Ya no es posible concretar una referencia moral absoluta. Ni tampoco es honesto –ni realista– simplificar a ninguna persona hasta el punto de exigir que se transforme en una pose impostada e irreal. Así, descartada la ejemplaridad moral como aportación de la Corona, solo queda el simbolismo de unidad de la patria, y la neutralidad entendida como ajenidad a la política por parte de un Rey imparcial. Todo ello actuando sin responsabilidad y, por tanto, sin decisión real (pues, todo lo que el Rey haga como tal, debe refrendarlo el Gobierno, quien decide en realidad).

Ahí se encuentra el principal problema: ese límite que garantiza el funcionamiento democrático y representativo del Estado es el que impide al Rey una función diferencial transparente. Si nada puede hacer que no le sea dicho, es que no puede hacer nada real. Y si lo hiciera sin ese refrendo, lo haría sin legitimación democrática ni representatividad, cuando no en la oscuridad.
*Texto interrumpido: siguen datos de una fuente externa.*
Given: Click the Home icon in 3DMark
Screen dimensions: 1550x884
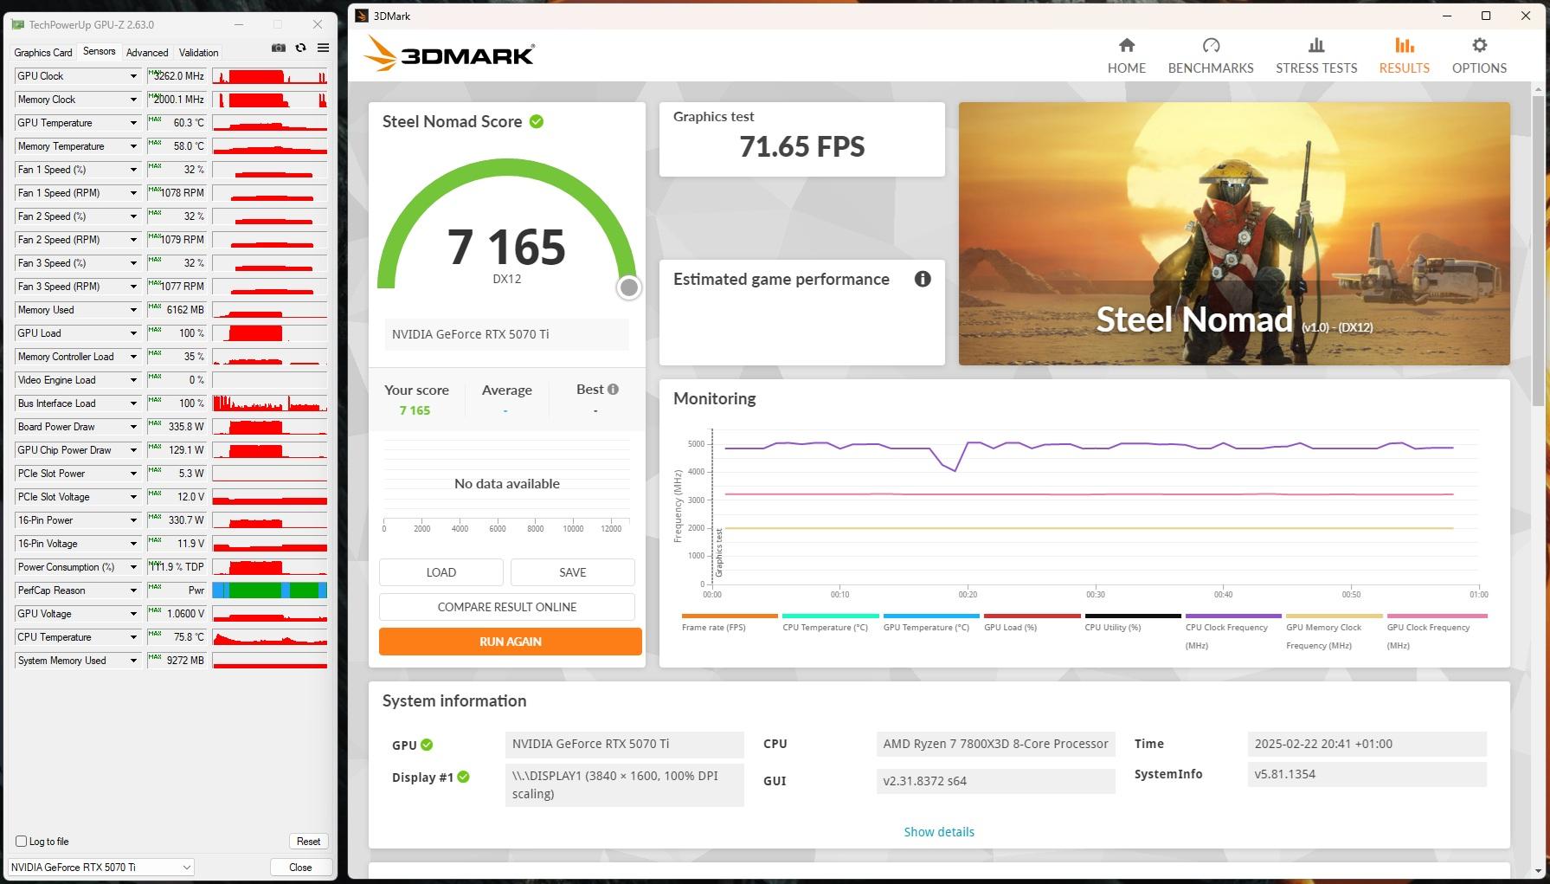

El Rey padre ha sido valorado, principalmente, por las decisiones que tomó, aun sin legitimación democrática, por la democracia. Acaso el Rey hijo tenga que encontrar y hacer ver un espacio en el que, sin ejercer poder alguno, pueda dotar de significado y trascendencia su papel. El reto de la monarquía no es ya ser mejor que una presidencia republicana, sino el no ser sustituible por una estatua, o por el Monasterio del Escorial: igualmente simbólico e histórico, esencialmente más neutral, no menos (i)responsable y con mayor estabilidad. Larga vida a Las Meninas, que también podrían reinar.